··· Given data ···
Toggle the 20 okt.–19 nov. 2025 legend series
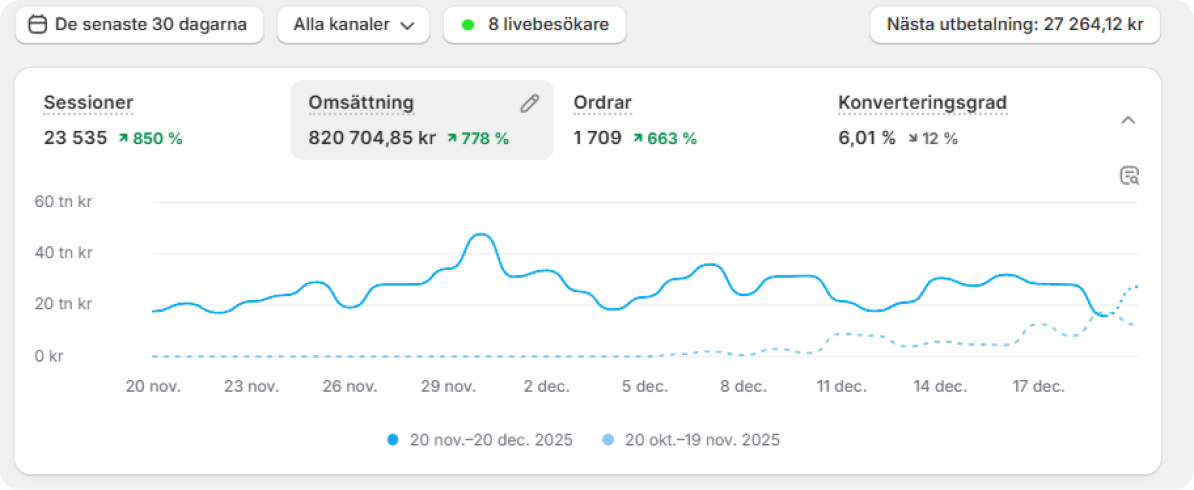The width and height of the screenshot is (1194, 490). 701,439
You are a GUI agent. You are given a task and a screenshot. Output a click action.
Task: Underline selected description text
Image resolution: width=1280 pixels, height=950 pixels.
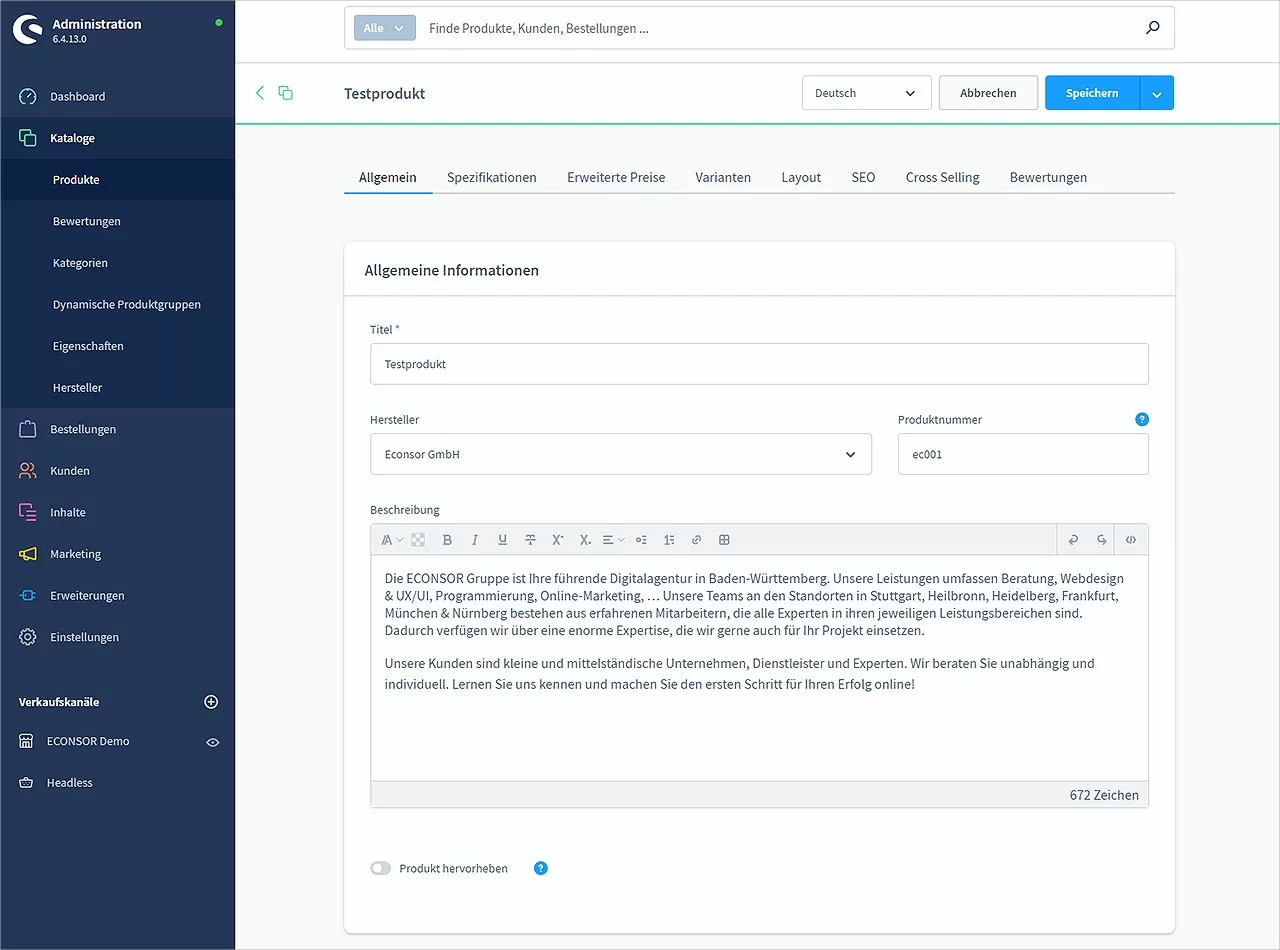pos(502,539)
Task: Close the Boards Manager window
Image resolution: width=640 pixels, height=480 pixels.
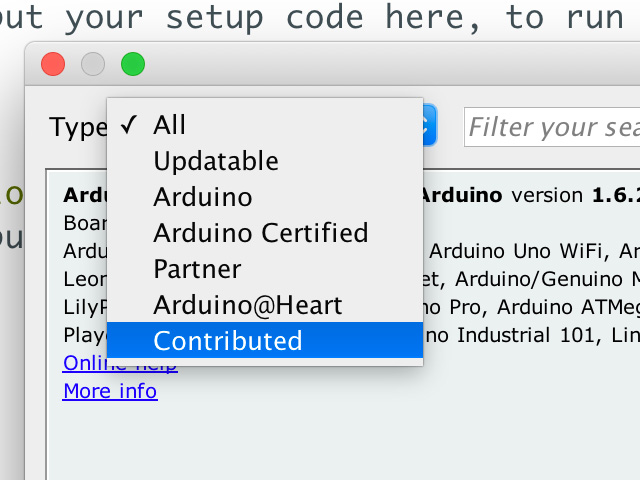Action: point(52,65)
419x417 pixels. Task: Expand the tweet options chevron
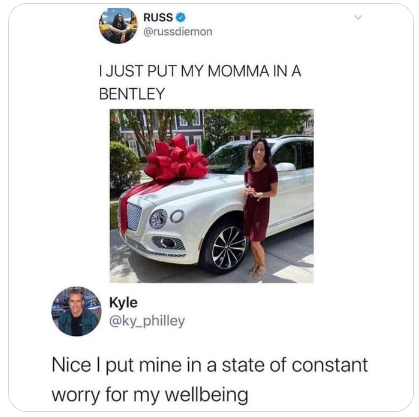[358, 17]
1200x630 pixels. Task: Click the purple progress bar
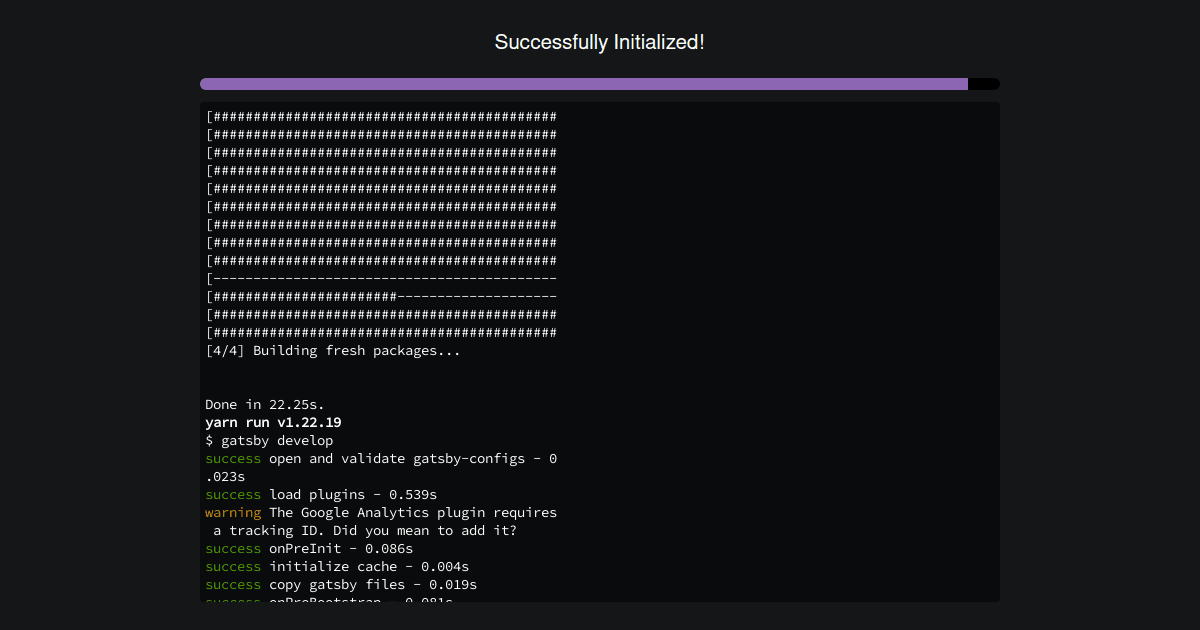point(580,84)
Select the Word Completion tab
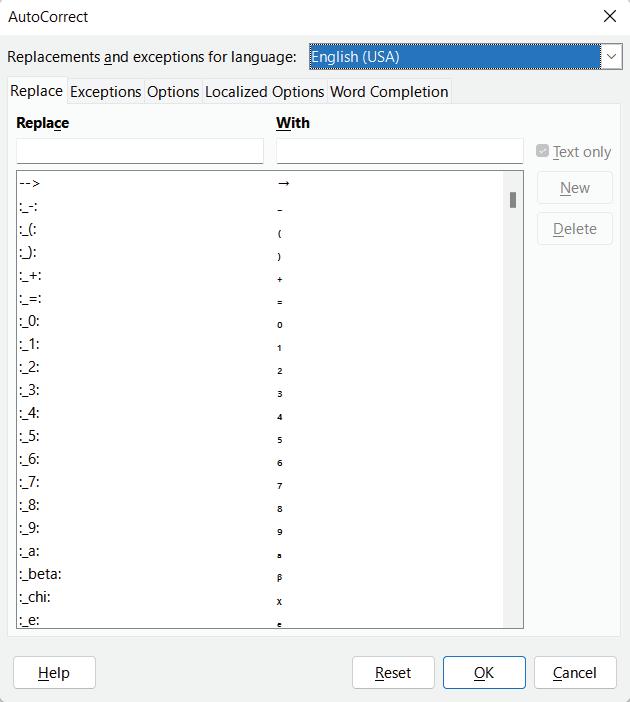 tap(389, 92)
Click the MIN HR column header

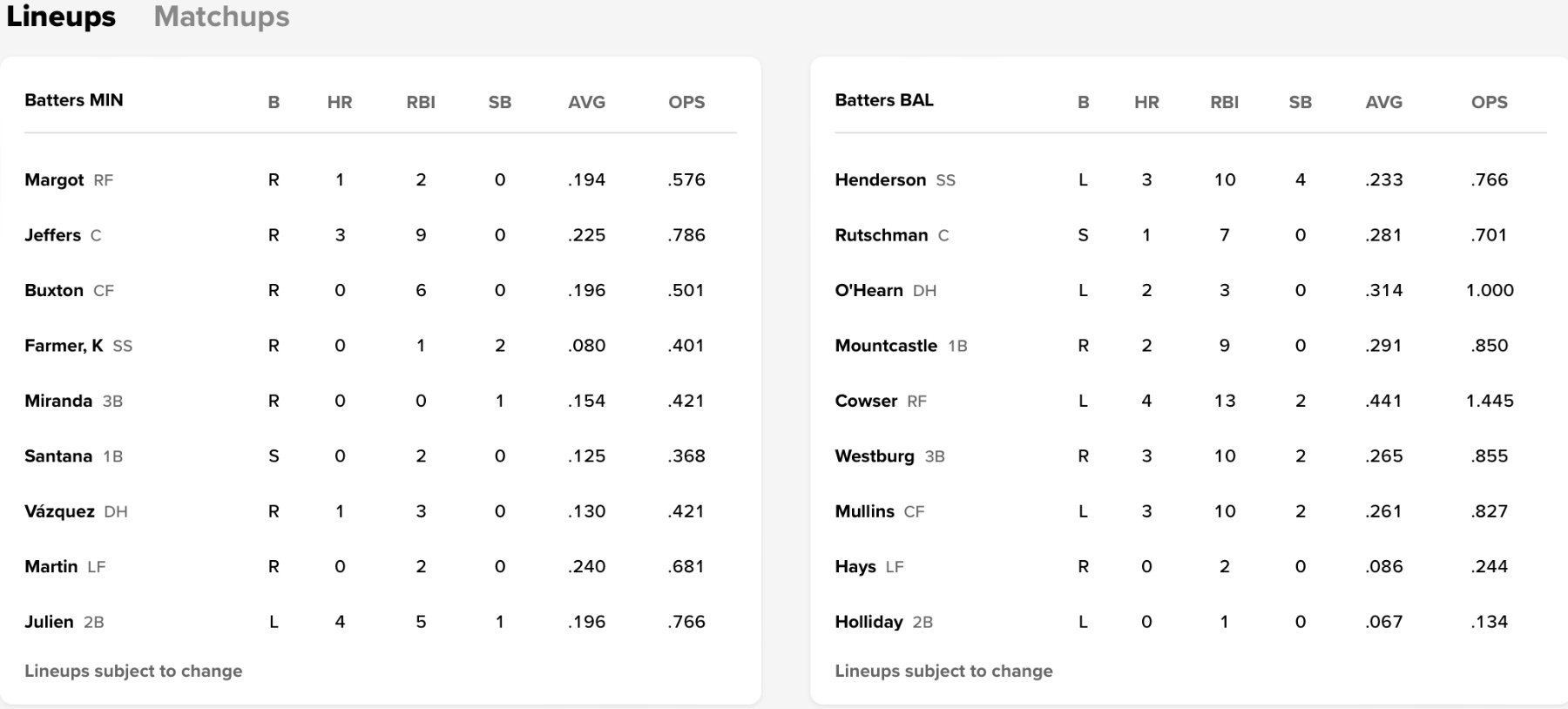(340, 102)
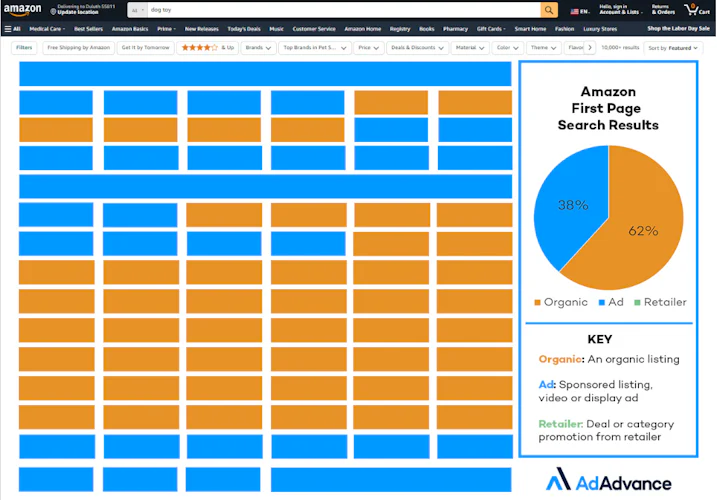Expand the Price filter dropdown
717x500 pixels.
(369, 48)
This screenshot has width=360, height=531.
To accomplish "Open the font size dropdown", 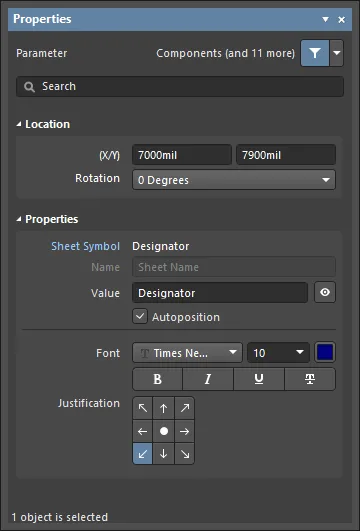I will (x=278, y=353).
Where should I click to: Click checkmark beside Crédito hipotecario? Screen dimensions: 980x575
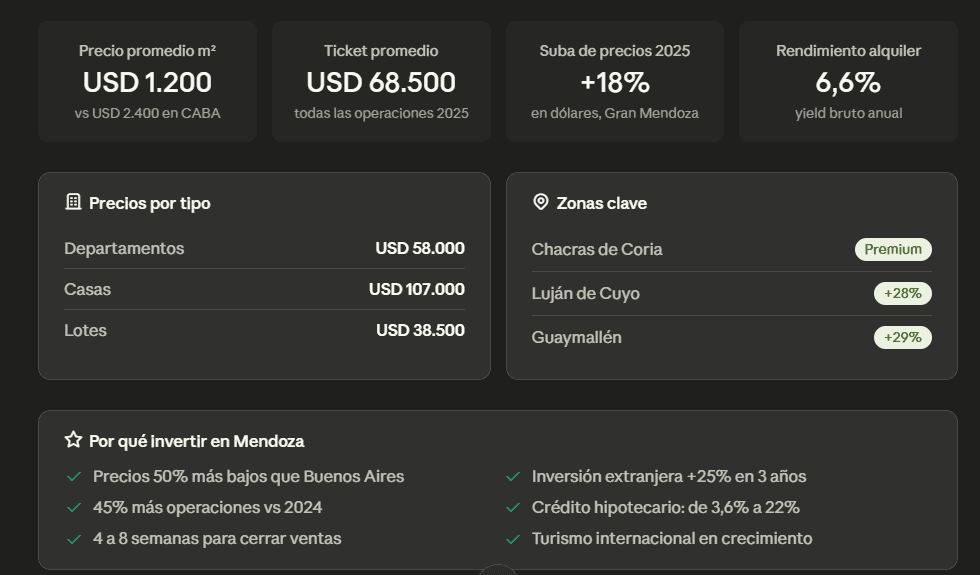[513, 508]
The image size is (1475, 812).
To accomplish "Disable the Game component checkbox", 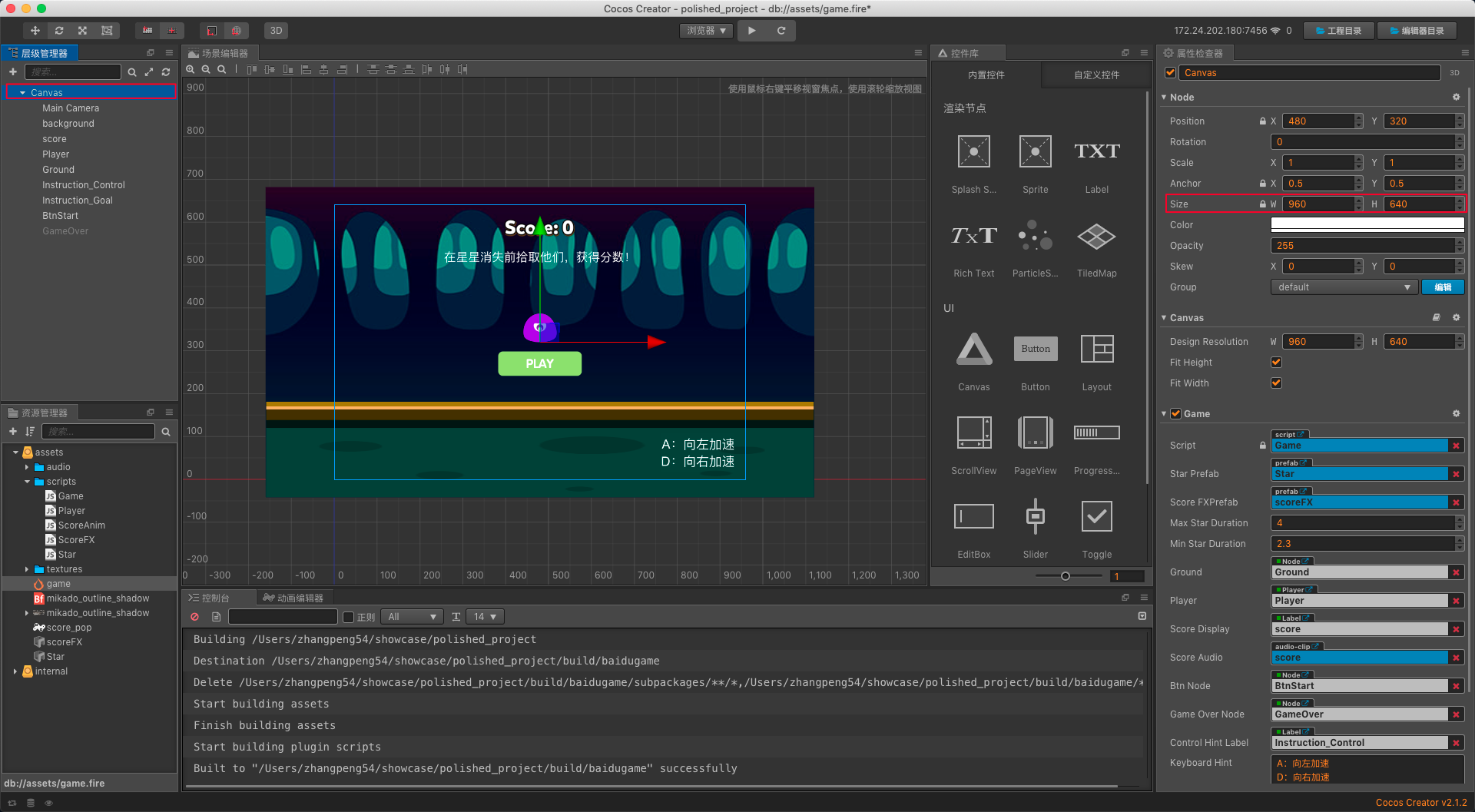I will [x=1175, y=413].
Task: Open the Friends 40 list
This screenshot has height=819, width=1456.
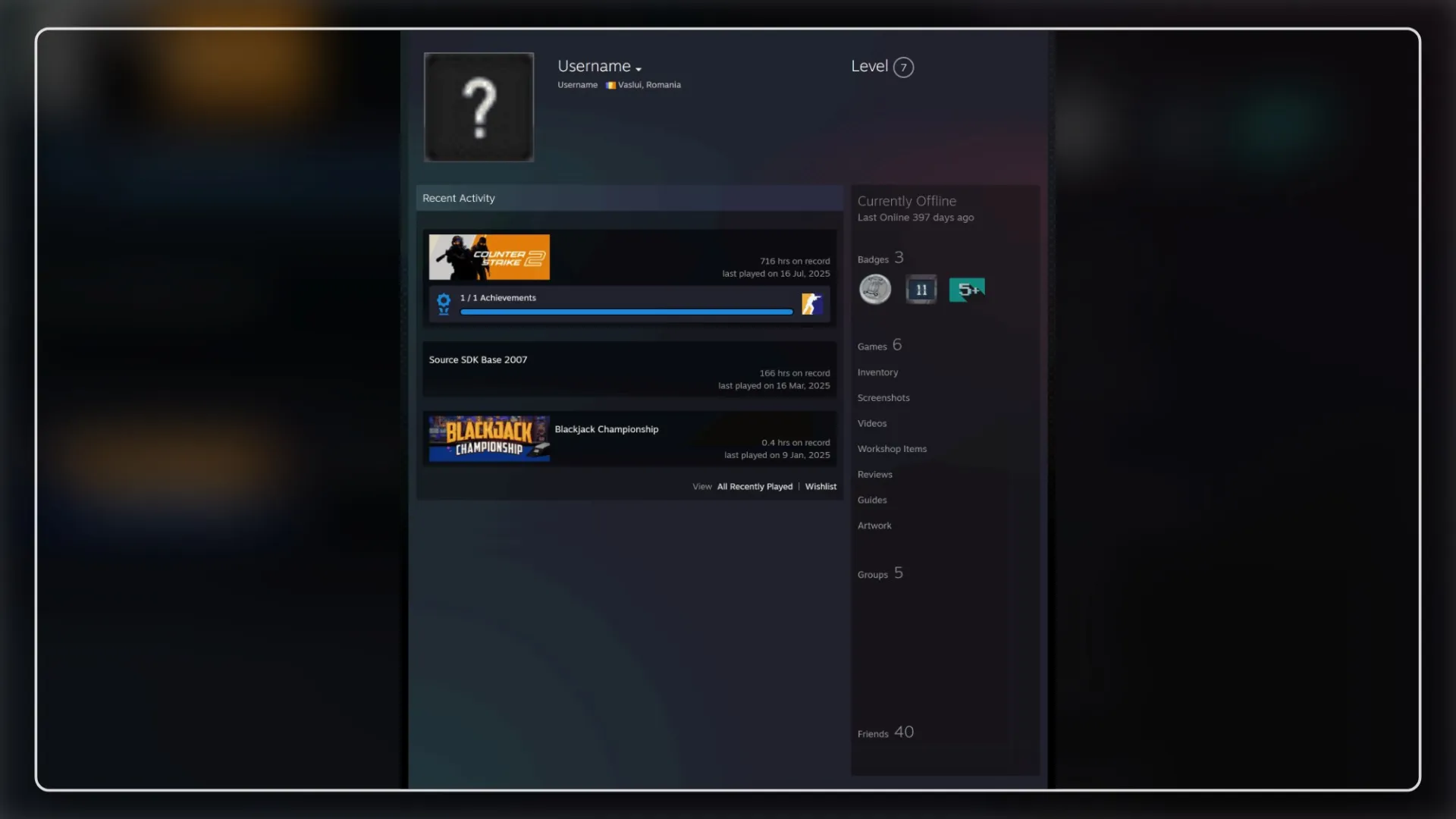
···
Pull out every line of the entries above that contains the string "pixels". Case counts.

Image resolution: width=1280 pixels, height=950 pixels.
Image resolution: width=640 pixels, height=480 pixels.
419x417 pixels. Task: Expand the tweet options chevron
1200x630 pixels. Task: Click the purple progress bar
717x500 pixels.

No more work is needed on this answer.